Data to use —

Start of Block

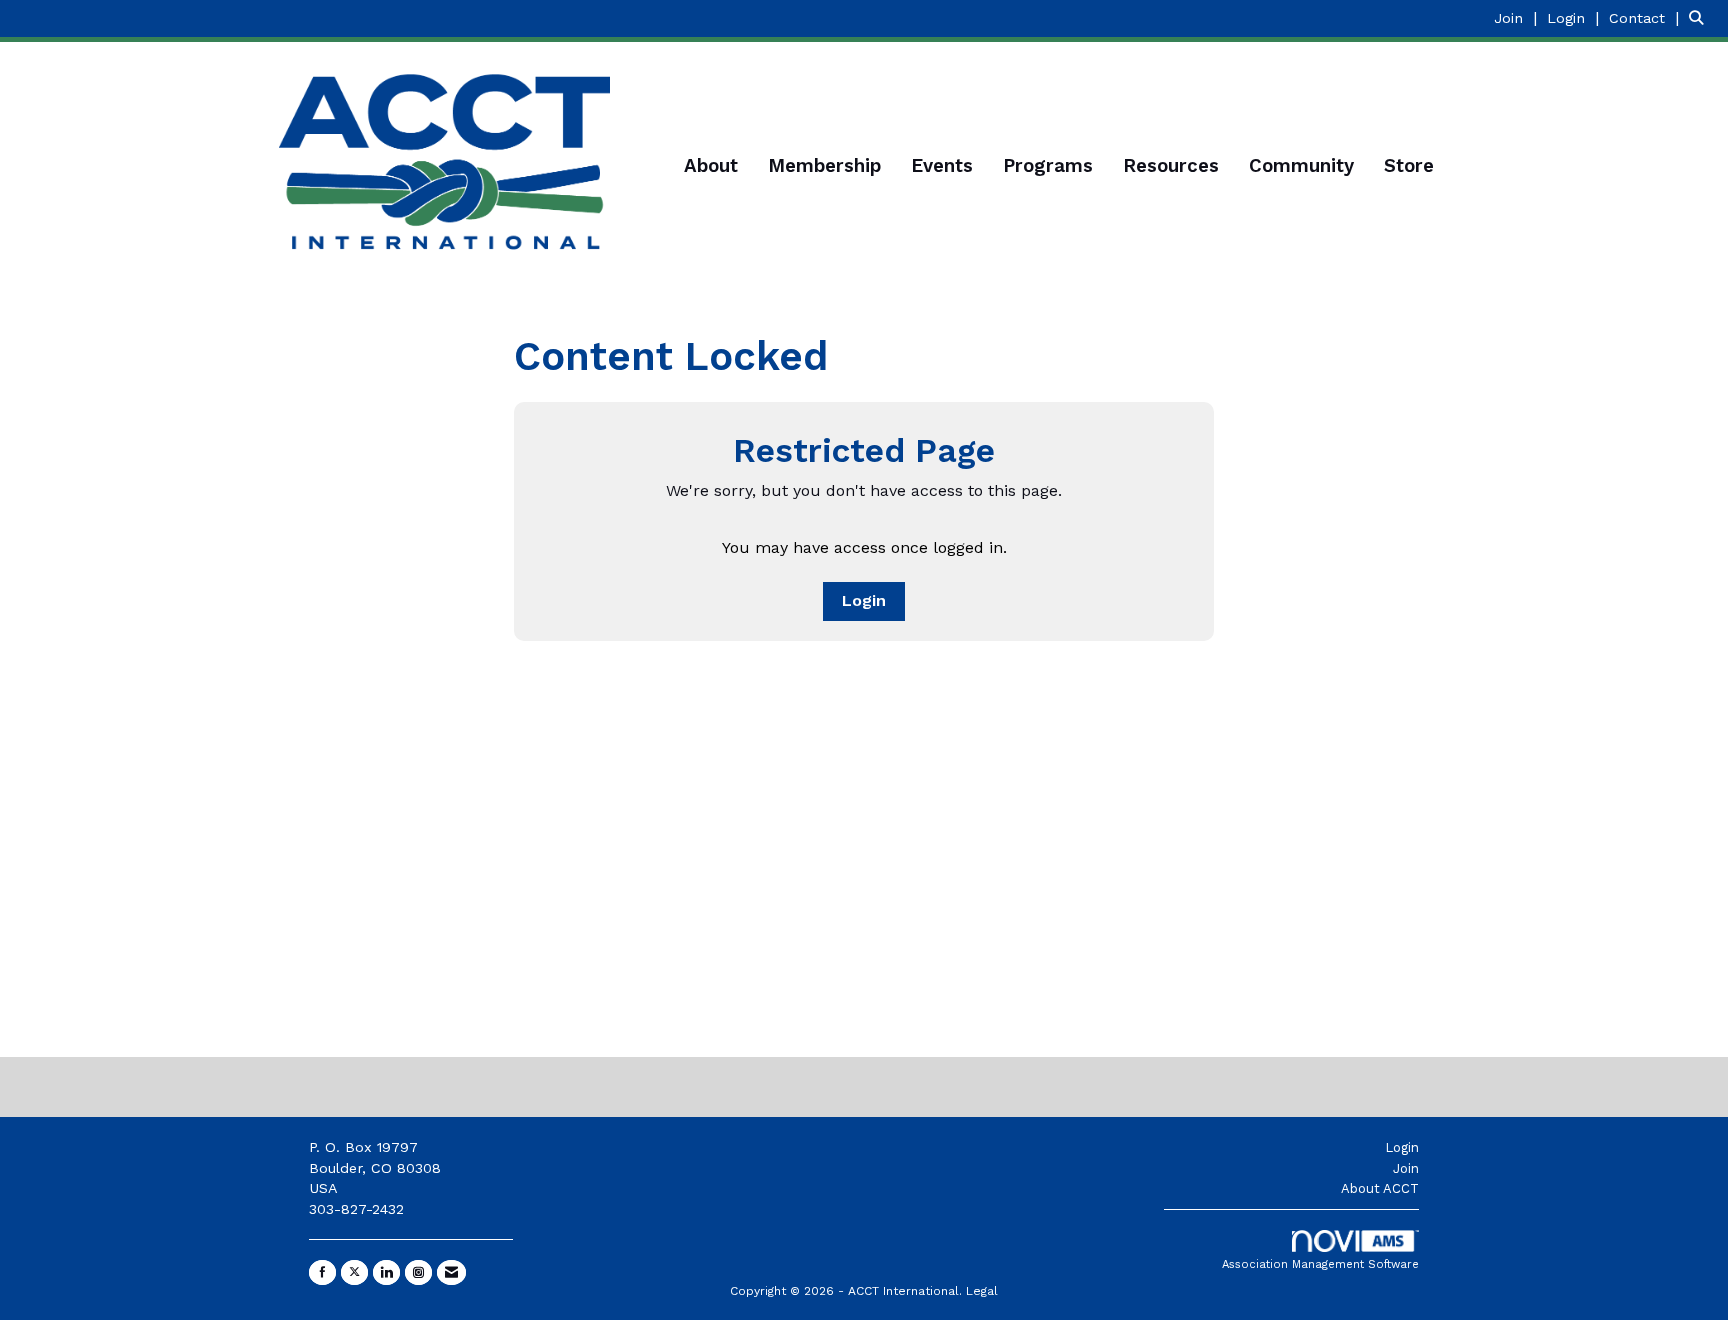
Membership (824, 166)
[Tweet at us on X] (354, 1272)
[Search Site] (1701, 17)
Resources (1171, 166)
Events (942, 166)
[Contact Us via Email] (451, 1272)
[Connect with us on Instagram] (418, 1272)
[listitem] (1518, 17)
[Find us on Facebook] (322, 1272)
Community (1301, 166)
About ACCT (1380, 1188)
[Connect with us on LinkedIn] (386, 1272)
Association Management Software (1320, 1264)
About (711, 166)
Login (864, 600)
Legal (982, 1291)
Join (1406, 1168)
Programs (1048, 166)
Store (1409, 166)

End of Block

Problem —
Please work out how many lines in the data include "with"; write that number only.

Answer to this problem —
2